++++ Data for this task ++++

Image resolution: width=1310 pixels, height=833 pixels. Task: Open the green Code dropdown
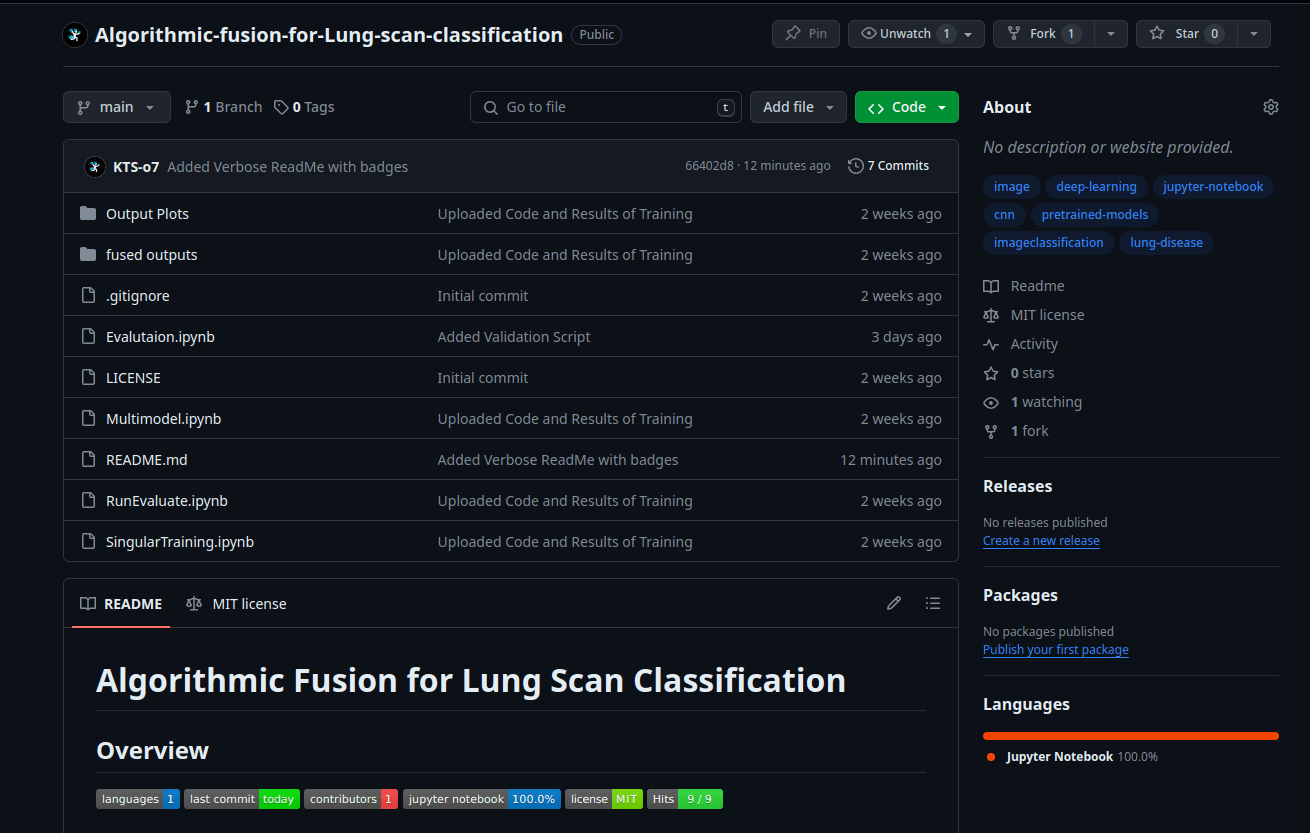[x=906, y=106]
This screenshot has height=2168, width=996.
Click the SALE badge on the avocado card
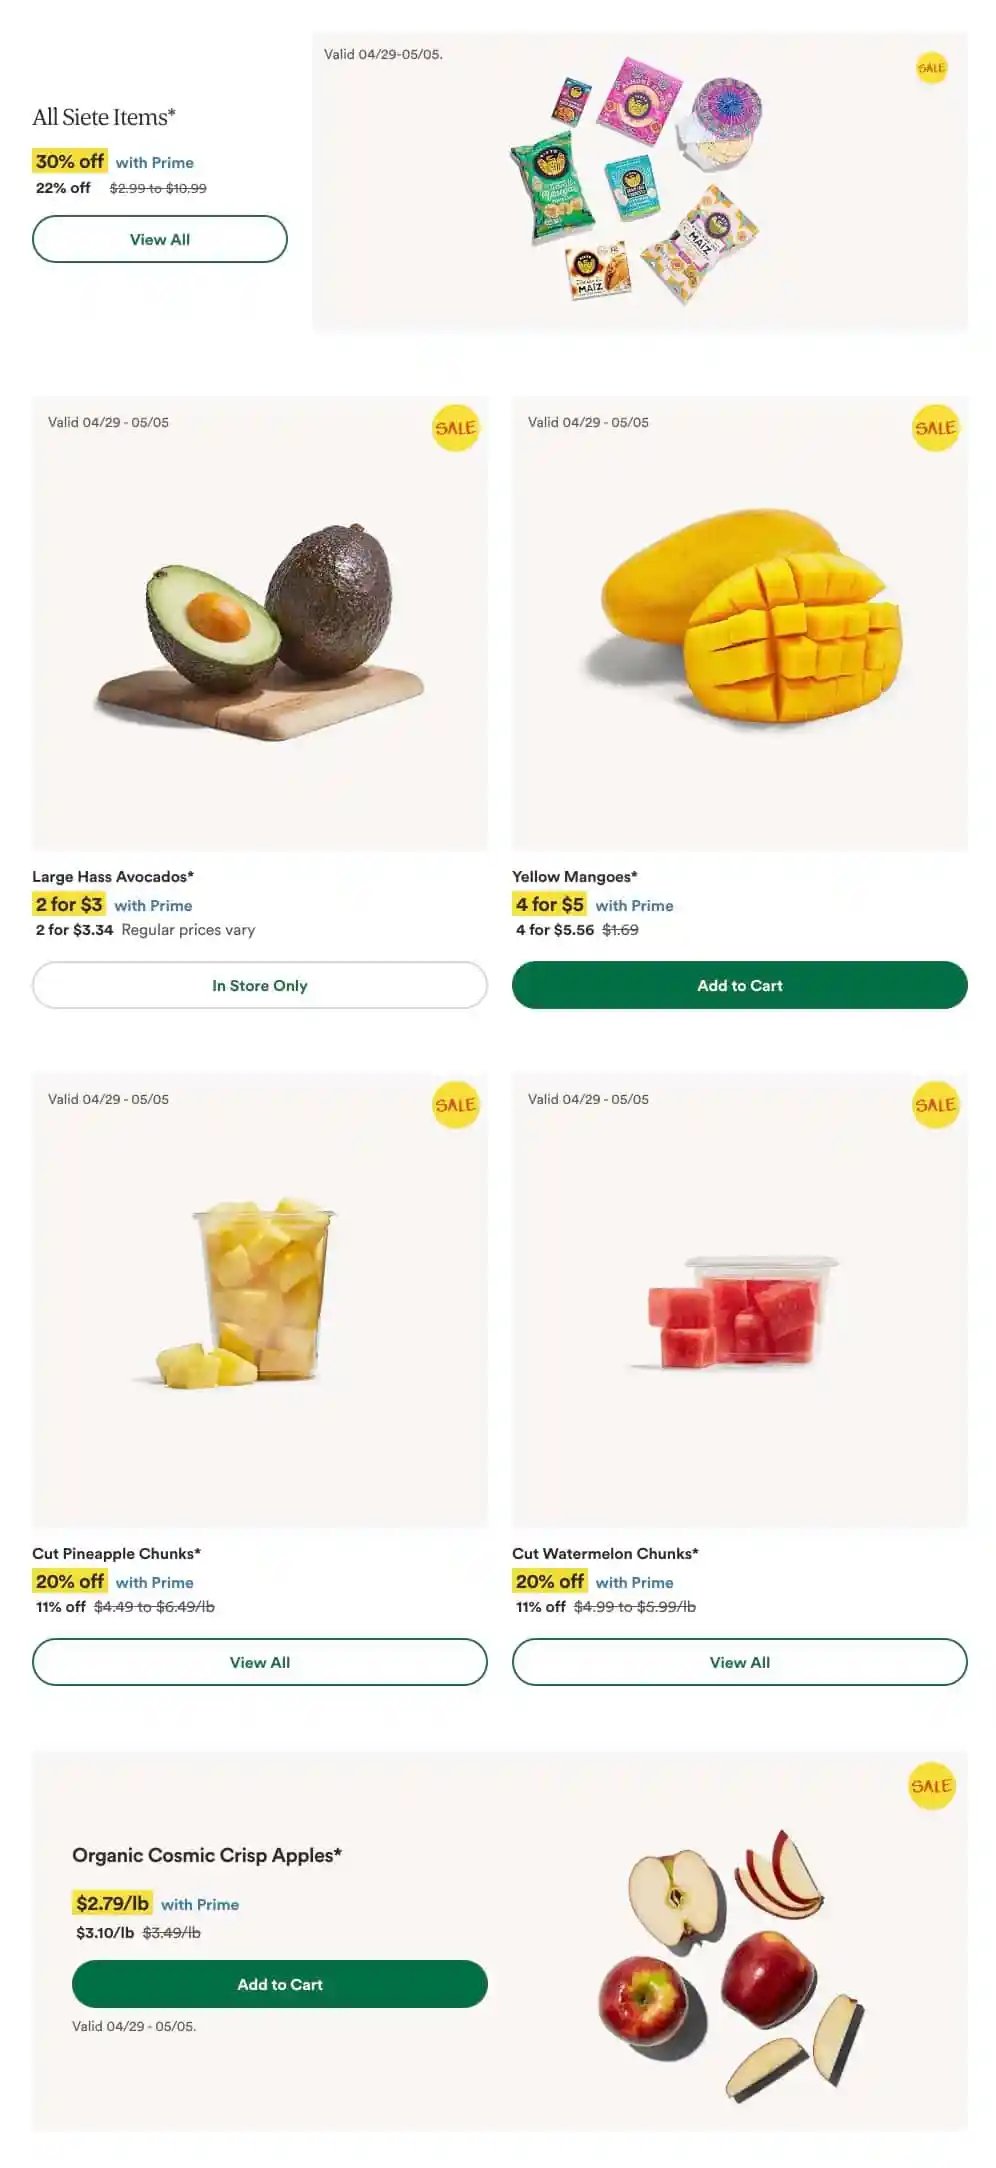click(455, 428)
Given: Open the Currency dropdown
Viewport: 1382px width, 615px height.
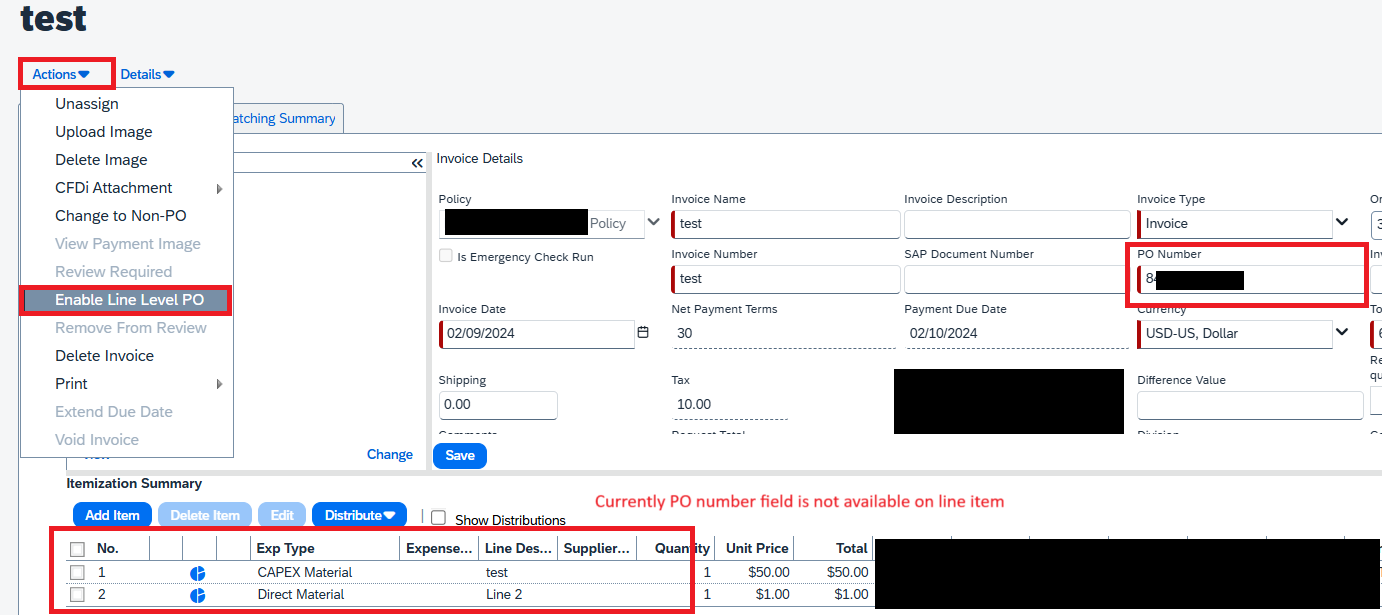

++++

# [Action item]
Pick up at the line that holds "This screenshot has height=2168, width=996." and restate each line, word for word, through the last line of the entries. Include both end lines but none of the pictures.

# [Response box]
This screenshot has height=2168, width=996.
Click the SALE badge on the avocado card
click(455, 428)
Given: Open the Currency dropdown
Viewport: 1382px width, 615px height.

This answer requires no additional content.